Start of SOURCE TEXT

A Comprehensive Summary of Data Import in R: From the Most User-Friendly to the Most Time-Saving
In this short article, I summarize different techniques in data import to R. A spectrum of approaches that trade-off speed vs convenience is presented for my readers to choose from.
Assuming the data files are all stored on Folder F:\BDMA\data\. The most user-friendly data import approach is an interactive method; that is, it allows you to open folders to locate the data file like a regular file-open operation. Make sure you notice a flashing window on the taskbar that invites you to choose the destination file.
Another you-import-what-you-see approach is through copy & paste.
Suppose you want ‘directly’ copy &paste from a spreasheet. read.table function can help. Copy the selected cells first.
And then go to R-Studio, paste the content inside the pair of quotation marks. Do not adjust anything in the content, e.g., spaces, blanks, returns. Just leave them as is.
df.name=read.table(text=c(“ID Ads Orders Leads Proved
1 265 454 245 Y
2 317 197 434 Y
3 322 478 416 Y
4 233 198 377 Y
5 365 364 193 Y
6 349 384 437 Y
7 331 203 331 N
8 237 133 443 N
9 229 312 445 N
Alternatively, use read.delim. Amazingly this one-line code gets you the same result.
When you have to run the same code numerous times, all the way from data import to analyses, and to results export, you want to avoid the manual work above. You want to select the chunk of code and click “run,” so they can take care of themselves while you can have a rest. Then you need to use the following syntax approaches.
The most common file type for R users is csv format. Excel can open a csv file as a regular spreadsheet file with a single worksheet. Suppose your data file is stored as F:\BDMA\data\my_data.csv. You can use the build-in function read.csv to import the file to R.
Note that I use “/“ in telling R the address/location of the data file, whereas the folders and files are described using “\” in Windows’ file manager. To avoid this nuisance, I usually select the file address and replace all “\” with “/” in R-Studio.
Another way to deal with the switch of slashes is to pre-designate the working directory where the data file is stored using the following code. where wd stands working directory.
You can use getwd() to check if the working directory is correctly set. Then
Accordingly, it is just a one-line code to export dataframe in your R-Studio back to a csv file using write.csv function.
write.csv(data.name, “new_file_name.csv”, row.names=F)

End of SOURCE TEXT
Start of RECORDED INFORMATION

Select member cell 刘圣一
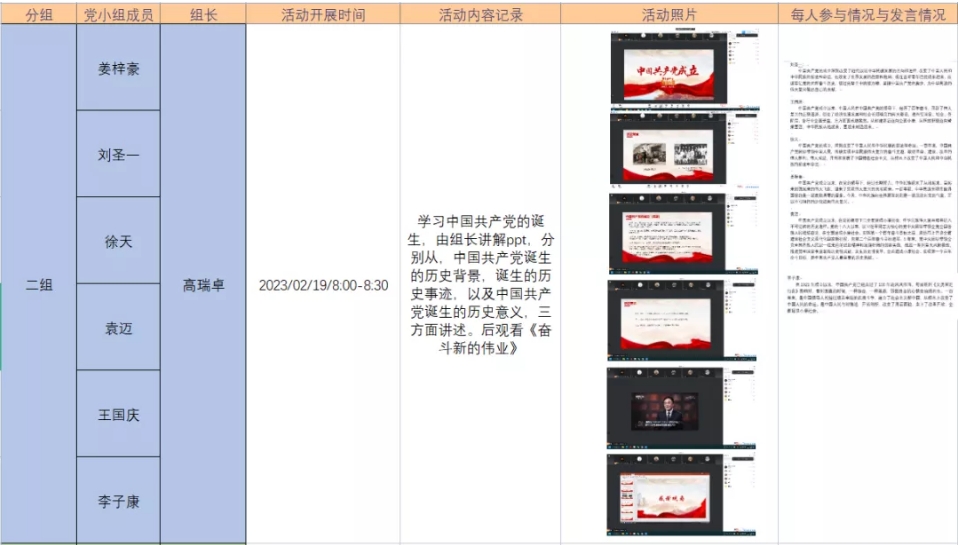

End of RECORDED INFORMATION

• [THE TASK]:
Answer these from the data import article:
(a) Which function does the article name as an alternative to read.table for the copy-and-paste approach?
(b) What function does it give for checking whether the working directory is set correctly?
(c) Which function does it use to export a dataframe back to a csv file?

• [RESPONSE]:
(a) read.delim
(b) getwd()
(c) write.csv